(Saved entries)
##########

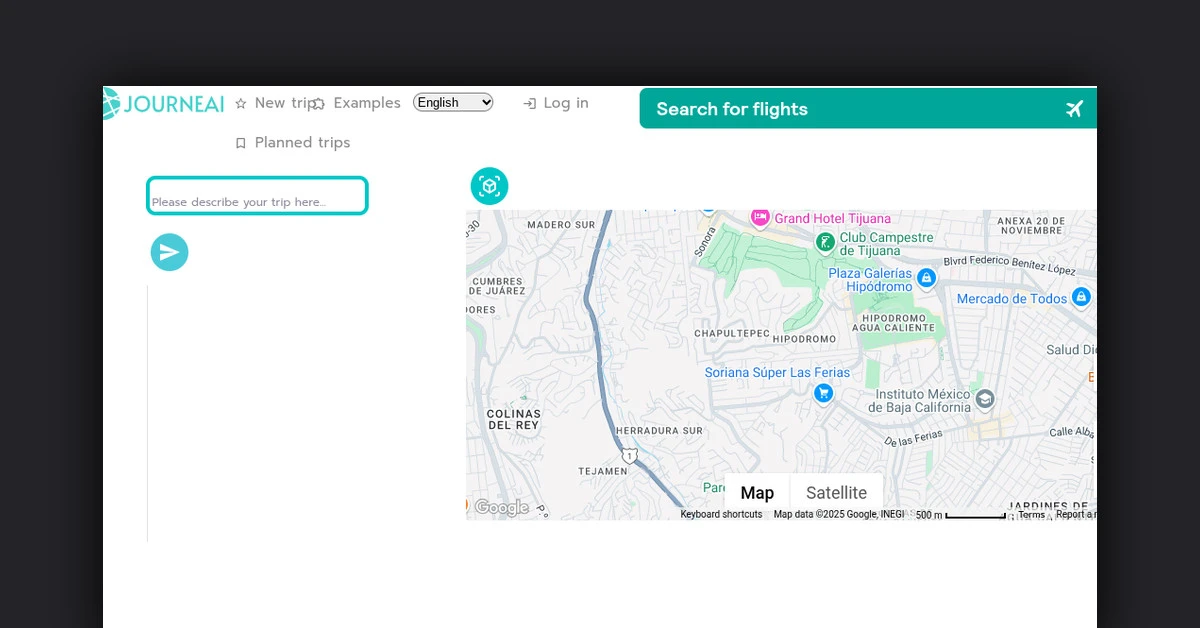
Task: Go to the Examples page
Action: pos(366,103)
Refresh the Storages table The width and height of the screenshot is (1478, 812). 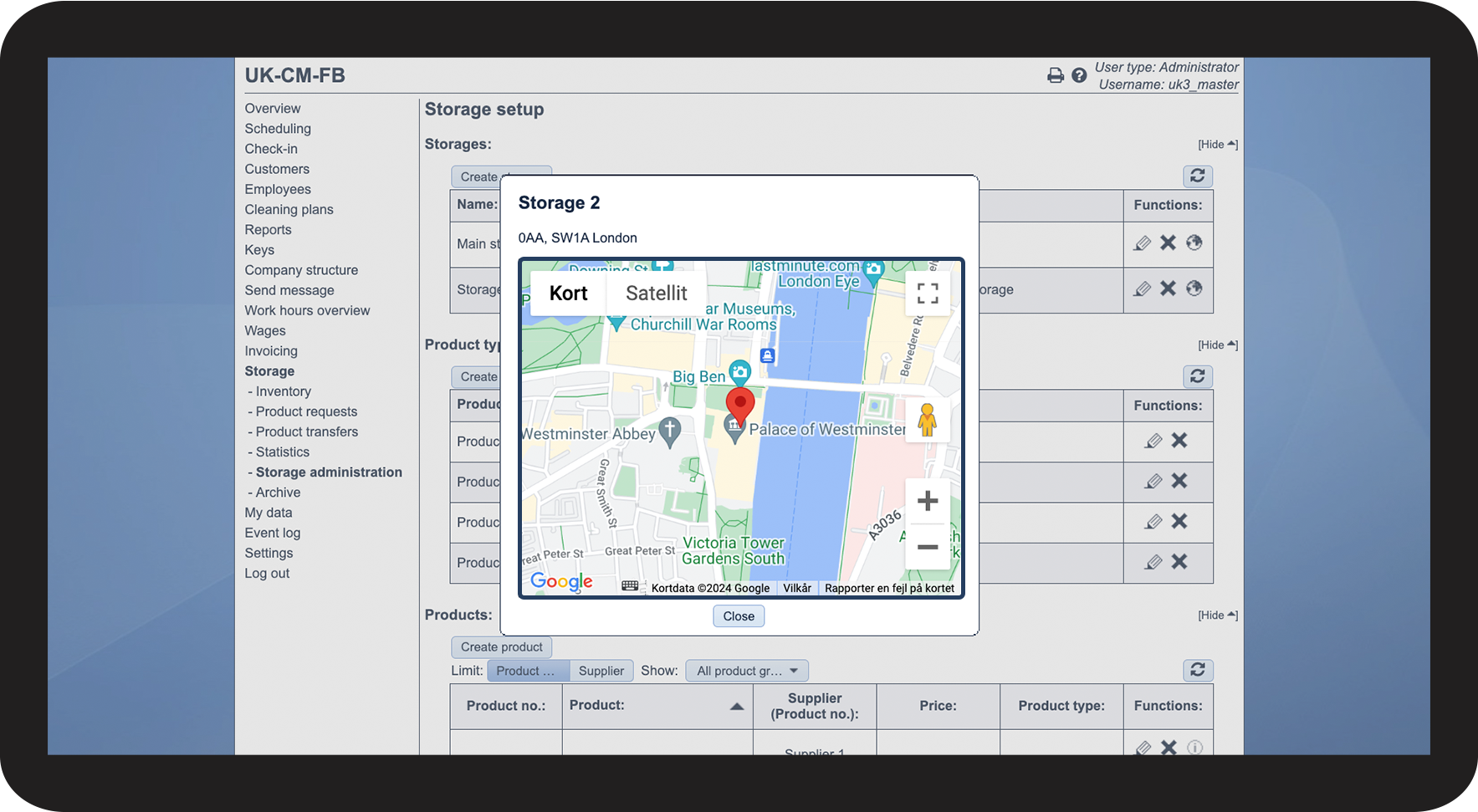[1197, 176]
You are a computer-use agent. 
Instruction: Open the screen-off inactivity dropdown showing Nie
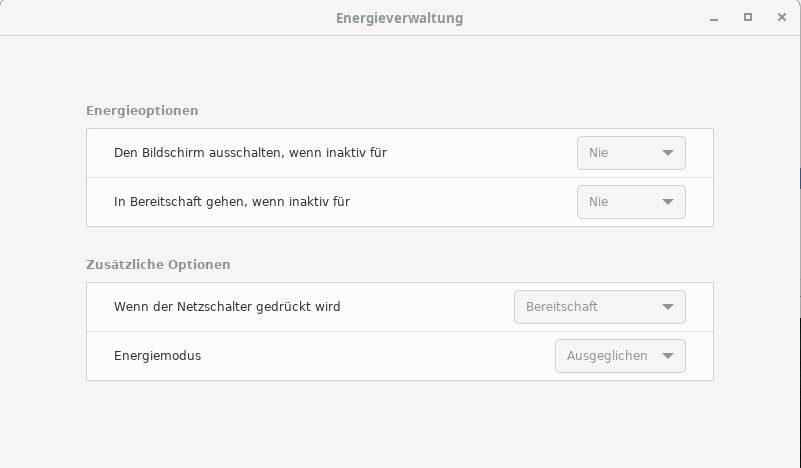631,153
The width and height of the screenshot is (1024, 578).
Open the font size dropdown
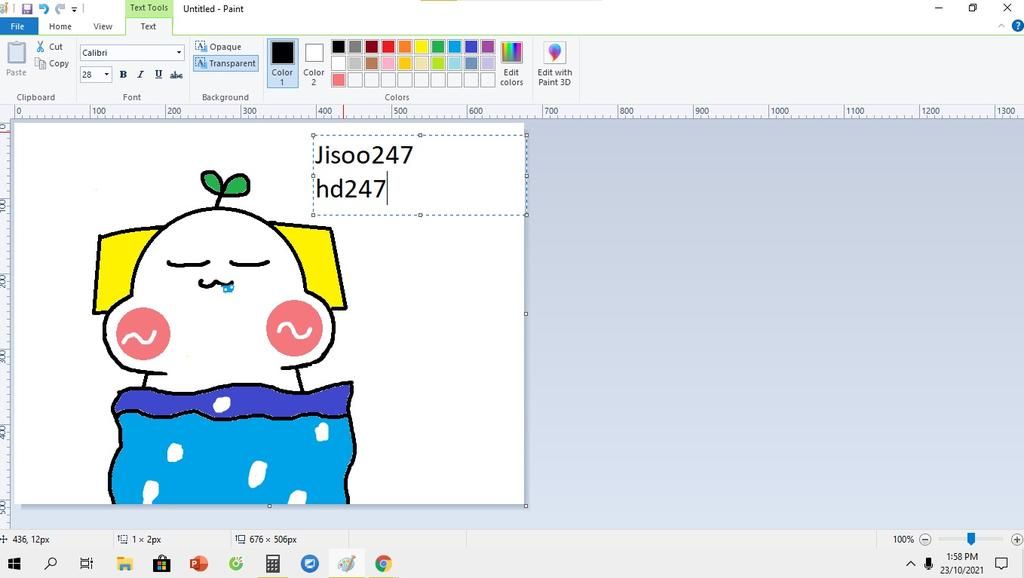pyautogui.click(x=106, y=74)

##########

[YOUR ASSIGNMENT]
Leaving out all pictures, print exactly the lines above from the one containing "The width and height of the screenshot is (1024, 578)." through the last line of the entries.

[RESPONSE AREA]
The width and height of the screenshot is (1024, 578).
Open the font size dropdown
pyautogui.click(x=106, y=74)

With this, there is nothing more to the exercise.